Family businesses can be serious entities. Some of the biggest and best companies in the world are owned by families, including Walmart, Volkswagen and Berkshire Hathaway. Business owners looking to build a team they trust don’t need to look far, and enlisting the help of co-workers, parents, children and siblings can make all the difference. In theory, that’s great. In practice, it’s a different story. Can you work with your family?
Ali Asadkhan knows how to work successfully with siblings. As the founder and co-owner of Vitasave, which started in 2013 and is expected to generate $50 million in revenue this year, Asadkhan works with his two brothers to run the company. Not only is their business booming, but Asadkhan and his team successfully transitioned it from a brick-and-mortar store to an e-commerce only business. Today, the company offers more than 300 brands and 8,000 natural health products.
Based on nearly ten years of experience working with his siblings, here are Asadkhan’s nine top tips for doing business with your siblings.
Communicate clearly and regularly
Communication is key to any successful relationship, but it’s even more important between siblings who run a business together. “You can get to know your siblings well as people, but you have to make sure that no one can guess what’s going on in your business,” Asadkhan said. “Running a venture together can bring out new versions of someone’s personality that might surprise you, even if you all grew up together.”
Divide responsibilities according to strengths
“Between siblings there can be a natural leader,” Asadkhan said, “but each must have specific areas of responsibility.” As with any team, everyone will have different strengths and the workload needs to be shared between partners. In building the team, the brothers “implemented one simple strategy from the electronic myth reviewed by Michael Gerber. We each headed one department: marketing, accounting and operations.” This allowed them to each focus on one key area and communicate their progress without duplicating efforts. Divide and conquer and watch your efforts multiply.
Separating personal and professional life can be difficult between siblings, but it’s important to have harmonious relationships both inside and outside of the business. “We set clear boundaries and draw lines so that our work and personal relationships don’t mix,” Asadkhan said. For example, “whether we’re discussing growth plans, reviewing performance, or addressing an internal issue, we stay professional and stay on topic. Our personal lives remain at the door of any business-related meeting.”
Align your goals
“My siblings and I have our own individual ideas and unique leadership skills, and without the right strategy, our ideas can be the very things that break us,” Asadkhan said.

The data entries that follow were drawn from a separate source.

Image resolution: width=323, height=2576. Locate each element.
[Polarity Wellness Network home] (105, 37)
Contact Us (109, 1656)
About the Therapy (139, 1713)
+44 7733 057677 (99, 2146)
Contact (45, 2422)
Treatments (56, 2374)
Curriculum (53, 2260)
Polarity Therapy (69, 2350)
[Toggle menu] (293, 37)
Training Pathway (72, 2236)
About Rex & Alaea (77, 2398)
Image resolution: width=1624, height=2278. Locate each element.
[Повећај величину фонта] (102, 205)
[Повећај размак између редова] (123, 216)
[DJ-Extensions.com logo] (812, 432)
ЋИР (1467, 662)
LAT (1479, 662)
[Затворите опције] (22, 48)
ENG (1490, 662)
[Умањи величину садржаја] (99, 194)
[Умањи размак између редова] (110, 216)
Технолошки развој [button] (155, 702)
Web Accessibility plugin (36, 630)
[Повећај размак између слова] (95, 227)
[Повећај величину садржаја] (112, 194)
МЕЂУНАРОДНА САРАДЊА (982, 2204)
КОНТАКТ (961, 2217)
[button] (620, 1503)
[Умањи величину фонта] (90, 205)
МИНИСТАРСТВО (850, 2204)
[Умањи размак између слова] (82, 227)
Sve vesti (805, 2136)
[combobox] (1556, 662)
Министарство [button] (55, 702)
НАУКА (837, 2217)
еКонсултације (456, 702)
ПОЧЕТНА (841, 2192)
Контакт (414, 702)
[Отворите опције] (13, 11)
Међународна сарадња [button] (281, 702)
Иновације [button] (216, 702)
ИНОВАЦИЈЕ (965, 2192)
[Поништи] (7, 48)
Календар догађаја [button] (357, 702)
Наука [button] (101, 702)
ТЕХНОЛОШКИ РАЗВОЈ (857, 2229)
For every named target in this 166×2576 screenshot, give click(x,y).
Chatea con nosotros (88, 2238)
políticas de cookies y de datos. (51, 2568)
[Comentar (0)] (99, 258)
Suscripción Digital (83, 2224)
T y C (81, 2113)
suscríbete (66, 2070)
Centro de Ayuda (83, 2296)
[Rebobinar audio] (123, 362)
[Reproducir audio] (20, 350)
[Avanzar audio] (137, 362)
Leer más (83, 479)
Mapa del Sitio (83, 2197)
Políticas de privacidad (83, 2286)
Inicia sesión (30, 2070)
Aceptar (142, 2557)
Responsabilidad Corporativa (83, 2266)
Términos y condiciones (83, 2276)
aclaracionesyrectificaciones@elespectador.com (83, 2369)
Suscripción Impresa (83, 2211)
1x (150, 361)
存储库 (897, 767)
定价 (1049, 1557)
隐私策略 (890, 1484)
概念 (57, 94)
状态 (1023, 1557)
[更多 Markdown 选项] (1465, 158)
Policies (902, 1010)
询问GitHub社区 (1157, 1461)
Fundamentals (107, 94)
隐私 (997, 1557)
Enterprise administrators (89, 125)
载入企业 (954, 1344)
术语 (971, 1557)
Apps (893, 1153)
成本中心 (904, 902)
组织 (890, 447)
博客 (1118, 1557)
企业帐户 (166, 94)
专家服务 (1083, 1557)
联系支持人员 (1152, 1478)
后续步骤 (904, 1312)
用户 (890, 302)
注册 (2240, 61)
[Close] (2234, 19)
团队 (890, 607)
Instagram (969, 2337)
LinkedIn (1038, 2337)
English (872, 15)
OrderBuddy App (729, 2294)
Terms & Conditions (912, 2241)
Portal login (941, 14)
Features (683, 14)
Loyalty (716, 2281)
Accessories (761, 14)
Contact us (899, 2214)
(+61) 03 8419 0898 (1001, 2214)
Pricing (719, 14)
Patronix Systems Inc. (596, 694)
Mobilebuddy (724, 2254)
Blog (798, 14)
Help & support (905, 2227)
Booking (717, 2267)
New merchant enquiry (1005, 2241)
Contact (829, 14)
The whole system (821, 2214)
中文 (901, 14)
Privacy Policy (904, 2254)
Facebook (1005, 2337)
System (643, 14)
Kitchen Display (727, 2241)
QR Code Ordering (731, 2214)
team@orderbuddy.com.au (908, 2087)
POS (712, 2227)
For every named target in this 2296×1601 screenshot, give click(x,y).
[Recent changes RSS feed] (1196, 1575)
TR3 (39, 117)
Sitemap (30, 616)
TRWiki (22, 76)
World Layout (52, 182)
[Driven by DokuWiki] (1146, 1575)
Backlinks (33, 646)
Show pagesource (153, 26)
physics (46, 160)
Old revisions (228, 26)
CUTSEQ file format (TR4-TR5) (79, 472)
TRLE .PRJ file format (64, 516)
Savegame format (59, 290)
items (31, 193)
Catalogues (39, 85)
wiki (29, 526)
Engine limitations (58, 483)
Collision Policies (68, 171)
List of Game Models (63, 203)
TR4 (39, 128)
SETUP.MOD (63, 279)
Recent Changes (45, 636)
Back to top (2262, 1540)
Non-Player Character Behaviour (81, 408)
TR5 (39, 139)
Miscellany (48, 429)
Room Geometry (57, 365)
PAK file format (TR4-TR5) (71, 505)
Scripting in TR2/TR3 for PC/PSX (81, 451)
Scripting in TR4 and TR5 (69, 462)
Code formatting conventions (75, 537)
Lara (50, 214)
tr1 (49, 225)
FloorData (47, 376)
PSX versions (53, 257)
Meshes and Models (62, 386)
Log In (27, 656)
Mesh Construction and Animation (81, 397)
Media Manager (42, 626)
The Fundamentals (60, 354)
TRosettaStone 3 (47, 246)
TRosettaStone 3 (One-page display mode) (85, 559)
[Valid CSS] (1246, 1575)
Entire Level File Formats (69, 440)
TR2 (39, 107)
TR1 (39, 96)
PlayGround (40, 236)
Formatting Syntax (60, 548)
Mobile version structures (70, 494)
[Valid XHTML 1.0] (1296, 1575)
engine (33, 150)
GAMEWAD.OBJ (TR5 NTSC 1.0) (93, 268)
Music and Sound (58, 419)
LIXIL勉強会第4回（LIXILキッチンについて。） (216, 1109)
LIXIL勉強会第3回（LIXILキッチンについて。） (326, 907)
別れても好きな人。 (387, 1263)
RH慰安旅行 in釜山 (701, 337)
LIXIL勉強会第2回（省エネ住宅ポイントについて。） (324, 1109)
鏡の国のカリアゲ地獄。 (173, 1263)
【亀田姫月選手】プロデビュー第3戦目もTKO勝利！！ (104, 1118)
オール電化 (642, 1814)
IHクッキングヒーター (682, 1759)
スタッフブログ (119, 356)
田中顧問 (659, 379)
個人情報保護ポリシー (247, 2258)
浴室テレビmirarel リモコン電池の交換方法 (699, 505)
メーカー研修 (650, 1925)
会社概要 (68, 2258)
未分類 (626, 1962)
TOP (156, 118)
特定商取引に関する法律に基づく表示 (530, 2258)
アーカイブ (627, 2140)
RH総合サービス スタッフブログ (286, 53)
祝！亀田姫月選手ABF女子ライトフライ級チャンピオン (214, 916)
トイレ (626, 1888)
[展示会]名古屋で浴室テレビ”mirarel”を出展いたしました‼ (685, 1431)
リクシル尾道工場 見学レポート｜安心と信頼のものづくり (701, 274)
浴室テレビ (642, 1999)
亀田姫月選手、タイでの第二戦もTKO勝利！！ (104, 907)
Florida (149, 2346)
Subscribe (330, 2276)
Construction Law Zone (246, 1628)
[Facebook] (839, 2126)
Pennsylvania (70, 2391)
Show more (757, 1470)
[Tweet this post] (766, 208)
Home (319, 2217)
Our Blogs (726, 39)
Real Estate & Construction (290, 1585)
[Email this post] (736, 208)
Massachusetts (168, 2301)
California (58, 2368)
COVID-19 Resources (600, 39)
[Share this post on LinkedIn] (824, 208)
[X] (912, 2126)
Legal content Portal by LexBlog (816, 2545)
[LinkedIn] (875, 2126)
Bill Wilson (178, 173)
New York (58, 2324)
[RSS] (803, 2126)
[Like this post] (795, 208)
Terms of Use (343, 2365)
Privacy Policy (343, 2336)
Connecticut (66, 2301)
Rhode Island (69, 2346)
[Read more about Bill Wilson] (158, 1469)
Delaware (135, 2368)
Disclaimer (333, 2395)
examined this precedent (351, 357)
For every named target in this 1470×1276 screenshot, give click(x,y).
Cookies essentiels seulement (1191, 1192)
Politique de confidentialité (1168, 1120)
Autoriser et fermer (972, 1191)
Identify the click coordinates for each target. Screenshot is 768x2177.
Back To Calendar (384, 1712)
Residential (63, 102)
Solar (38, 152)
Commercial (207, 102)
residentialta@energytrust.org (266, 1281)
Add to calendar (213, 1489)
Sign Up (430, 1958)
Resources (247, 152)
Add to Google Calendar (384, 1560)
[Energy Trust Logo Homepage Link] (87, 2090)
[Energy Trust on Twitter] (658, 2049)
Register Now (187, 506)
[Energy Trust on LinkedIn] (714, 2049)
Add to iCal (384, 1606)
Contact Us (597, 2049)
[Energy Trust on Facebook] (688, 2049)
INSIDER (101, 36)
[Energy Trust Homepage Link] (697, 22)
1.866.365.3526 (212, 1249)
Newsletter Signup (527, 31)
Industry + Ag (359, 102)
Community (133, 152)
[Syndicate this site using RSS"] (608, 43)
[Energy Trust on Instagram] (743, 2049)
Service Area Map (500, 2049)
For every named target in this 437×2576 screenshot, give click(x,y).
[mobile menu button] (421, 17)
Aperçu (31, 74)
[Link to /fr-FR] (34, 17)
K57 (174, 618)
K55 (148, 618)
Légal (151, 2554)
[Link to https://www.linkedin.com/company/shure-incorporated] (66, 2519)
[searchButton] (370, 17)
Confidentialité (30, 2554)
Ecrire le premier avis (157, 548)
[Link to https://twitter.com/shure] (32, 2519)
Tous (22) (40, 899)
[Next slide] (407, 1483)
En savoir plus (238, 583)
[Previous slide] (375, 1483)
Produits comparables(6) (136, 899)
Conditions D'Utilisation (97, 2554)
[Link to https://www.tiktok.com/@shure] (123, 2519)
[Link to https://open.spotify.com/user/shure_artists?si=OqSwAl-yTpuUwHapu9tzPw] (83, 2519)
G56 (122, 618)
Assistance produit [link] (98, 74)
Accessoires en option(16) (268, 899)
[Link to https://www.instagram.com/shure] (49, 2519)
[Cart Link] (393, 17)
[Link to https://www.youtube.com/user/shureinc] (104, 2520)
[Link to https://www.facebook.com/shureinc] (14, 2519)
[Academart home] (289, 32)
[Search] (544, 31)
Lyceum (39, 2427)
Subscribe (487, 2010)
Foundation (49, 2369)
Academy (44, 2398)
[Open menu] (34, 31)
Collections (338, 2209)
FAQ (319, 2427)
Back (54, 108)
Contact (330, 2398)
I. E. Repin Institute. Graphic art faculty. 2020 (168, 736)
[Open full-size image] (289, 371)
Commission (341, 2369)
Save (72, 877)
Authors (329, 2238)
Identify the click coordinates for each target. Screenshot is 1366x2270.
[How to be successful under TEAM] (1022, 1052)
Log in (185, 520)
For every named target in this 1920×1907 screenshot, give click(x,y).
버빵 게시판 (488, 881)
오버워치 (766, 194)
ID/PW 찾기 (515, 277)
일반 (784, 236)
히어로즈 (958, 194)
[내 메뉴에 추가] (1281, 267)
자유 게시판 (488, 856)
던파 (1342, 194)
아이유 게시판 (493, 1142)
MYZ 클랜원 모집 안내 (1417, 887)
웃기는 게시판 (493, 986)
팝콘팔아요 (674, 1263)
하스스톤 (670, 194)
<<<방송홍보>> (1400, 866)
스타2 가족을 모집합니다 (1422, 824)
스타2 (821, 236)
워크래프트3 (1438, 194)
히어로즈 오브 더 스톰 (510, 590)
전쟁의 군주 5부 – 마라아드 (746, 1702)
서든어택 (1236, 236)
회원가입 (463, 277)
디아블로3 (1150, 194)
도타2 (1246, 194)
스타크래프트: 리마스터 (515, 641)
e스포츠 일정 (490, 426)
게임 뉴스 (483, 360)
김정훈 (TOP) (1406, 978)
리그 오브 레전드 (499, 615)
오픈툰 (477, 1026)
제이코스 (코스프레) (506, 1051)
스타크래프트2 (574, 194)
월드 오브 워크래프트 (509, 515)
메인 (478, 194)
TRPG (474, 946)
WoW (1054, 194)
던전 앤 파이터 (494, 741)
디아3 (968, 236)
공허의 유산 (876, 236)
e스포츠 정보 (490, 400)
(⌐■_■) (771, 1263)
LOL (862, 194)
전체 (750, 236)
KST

To make sure he and his brothers’ plans are on the same page, together they set a clear path, agree to it, and refer to it in everything. “Building a company or business with a family is not possible according to many, but by clearly aligning the goals, including when to expand the product offering and how to improve the website, we were able to take Vitasave to a respectable height.” “.
Encourage healthy debate
When working with siblings, make the most of your presence and don’t make decisions on your own. “Growing up, you might feel like the eldest is making the decisions for everyone, or one sibling is taking the wheel for everyone else, but it’s no longer just about who has the TV remote.” Asadkhan wants you to tell your siblings everything on your mind about your business so you can make decisions as partners. “There have been times when we debate and challenge each other for hours in the boardroom, always in favor of business. So far, that strategy has worked. And there are never difficult feelings.”
Be each other’s source of motivation
“We are each other’s biggest fuel and constantly push each other to learn, grow and stay hungry for knowledge and connections,” Asadkhan said. It was as true in their childhood as it is today. “When one of us wants to pursue an idea for the development of the company, the others support him and are ready by his side.” Asadkhan, for example, believes that personal progress leads to better business and “in 2016 I wanted to attend a Tony Robbins seminar. I shared the workshop with my brothers and we all attended together. The workshop changed our personal lives forever, affecting many aspects of our business.”
Don’t dwell on failure
Knowing your brothers and sisters well means you know what they are capable of, both tremendous success and enormous mistakes. “Worrying about what mistakes your siblings might make will only hinder your overall growth,” Asadkhan said. “Focus on your vision instead.” At Vitasave, when the team is focused on its vision, failures and mistakes become stepping stones and opportunities for growth, not setbacks.
Get outside help
Working with siblings means it’s easy to work in an echo chamber where you believe you have all the answers between you. Asadkhan knows it isn’t. “We know there are resources and expertise we need beyond our own family, so we don’t hesitate to ask others for help.” Admitting that you don’t know the answer within your family is a strength, and “getting help from others does not create weakness, but ensures success in the long run.”
Like many family businesses, Asadkhan and his brothers want their future children to build on the legacy they started. “Imagine your business three, five, ten decades from now and think about who might be a part of it in the future.” It’s never too early to start succession planning, and Asadkhan recommends identifying critical positions and developing action plans for them. “If the young people in your family want to be involved in the future, you can prepare them early to be successful.”
Working with family, if done well, can be brilliant. Your business will reach new heights and you will wonder why you didn’t think of it sooner. However, when done poorly, it’s a nightmare that affects many areas of your life. Keeping communication high, supporting each other, proactively seeking expertise and help from elsewhere, and setting boundaries means it just might work for you.